* Directions:
Answer with the number of lines in the records that contain "will" and with nothing else.

* Entries shown:

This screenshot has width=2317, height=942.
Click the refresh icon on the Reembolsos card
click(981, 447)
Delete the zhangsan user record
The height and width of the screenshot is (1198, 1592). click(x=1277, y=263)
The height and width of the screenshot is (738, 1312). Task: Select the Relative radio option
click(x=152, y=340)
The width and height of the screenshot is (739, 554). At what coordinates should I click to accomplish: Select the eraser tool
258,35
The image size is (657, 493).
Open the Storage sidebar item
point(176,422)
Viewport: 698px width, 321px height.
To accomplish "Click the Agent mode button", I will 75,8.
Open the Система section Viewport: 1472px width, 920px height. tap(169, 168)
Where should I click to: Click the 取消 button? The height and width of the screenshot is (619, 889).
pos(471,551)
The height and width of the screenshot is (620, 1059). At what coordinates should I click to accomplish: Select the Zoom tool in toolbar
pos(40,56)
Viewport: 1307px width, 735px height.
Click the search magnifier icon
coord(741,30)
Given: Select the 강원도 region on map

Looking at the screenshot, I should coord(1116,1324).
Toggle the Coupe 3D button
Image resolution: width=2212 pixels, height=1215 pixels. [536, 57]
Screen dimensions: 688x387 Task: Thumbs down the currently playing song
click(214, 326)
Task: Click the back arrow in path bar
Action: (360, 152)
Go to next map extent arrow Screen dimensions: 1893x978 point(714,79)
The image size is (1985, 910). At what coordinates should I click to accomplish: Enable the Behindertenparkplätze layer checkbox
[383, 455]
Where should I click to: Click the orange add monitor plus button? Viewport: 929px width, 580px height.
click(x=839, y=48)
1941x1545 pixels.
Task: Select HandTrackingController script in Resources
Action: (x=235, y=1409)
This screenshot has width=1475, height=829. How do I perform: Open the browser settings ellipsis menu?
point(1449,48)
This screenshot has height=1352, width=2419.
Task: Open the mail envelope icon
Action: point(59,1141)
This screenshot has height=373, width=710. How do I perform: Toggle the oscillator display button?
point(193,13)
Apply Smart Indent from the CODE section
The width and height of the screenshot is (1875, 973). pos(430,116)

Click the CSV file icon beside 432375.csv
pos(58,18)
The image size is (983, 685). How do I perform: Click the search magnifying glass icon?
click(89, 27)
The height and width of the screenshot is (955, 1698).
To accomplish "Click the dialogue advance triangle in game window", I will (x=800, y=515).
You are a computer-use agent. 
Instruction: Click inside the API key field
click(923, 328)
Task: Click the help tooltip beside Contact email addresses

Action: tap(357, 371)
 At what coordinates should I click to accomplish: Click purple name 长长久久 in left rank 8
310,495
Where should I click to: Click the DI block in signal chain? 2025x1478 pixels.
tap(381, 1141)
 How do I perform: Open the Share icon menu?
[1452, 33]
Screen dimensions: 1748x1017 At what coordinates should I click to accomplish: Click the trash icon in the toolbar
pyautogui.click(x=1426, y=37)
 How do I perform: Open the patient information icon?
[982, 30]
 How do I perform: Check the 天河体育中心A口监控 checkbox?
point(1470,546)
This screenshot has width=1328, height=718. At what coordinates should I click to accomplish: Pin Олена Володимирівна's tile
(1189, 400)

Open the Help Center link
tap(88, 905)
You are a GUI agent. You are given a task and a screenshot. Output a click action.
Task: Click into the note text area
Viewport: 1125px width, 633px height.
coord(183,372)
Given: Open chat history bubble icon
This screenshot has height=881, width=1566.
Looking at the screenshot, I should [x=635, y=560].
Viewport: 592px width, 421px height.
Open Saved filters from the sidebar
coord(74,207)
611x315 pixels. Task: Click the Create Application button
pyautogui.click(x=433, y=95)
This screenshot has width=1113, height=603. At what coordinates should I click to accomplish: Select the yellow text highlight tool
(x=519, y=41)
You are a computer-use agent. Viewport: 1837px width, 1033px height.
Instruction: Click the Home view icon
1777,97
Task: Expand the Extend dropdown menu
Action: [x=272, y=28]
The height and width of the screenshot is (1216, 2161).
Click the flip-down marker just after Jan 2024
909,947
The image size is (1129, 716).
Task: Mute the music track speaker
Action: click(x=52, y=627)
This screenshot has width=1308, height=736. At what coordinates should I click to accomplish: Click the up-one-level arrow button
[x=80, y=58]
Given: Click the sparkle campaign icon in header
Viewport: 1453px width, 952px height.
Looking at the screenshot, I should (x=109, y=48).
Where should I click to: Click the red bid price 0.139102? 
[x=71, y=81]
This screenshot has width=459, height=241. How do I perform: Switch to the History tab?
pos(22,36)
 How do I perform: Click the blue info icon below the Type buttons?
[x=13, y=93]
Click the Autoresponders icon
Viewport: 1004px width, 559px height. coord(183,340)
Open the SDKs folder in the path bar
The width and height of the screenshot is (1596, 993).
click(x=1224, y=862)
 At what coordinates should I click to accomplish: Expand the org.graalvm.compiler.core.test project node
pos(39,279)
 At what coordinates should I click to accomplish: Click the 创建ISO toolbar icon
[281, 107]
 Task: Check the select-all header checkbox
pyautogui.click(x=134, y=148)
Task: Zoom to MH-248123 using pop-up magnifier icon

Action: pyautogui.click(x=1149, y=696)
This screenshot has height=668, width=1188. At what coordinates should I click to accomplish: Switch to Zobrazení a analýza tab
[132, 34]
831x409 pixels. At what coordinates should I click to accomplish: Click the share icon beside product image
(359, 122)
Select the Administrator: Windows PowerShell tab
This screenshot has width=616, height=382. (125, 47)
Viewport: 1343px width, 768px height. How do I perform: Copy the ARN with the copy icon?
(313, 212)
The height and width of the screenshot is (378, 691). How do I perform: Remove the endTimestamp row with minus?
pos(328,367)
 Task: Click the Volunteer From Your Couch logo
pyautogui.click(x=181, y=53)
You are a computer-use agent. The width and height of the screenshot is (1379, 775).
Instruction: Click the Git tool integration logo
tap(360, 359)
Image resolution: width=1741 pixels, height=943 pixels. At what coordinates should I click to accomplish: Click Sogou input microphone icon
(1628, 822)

* Task response:
2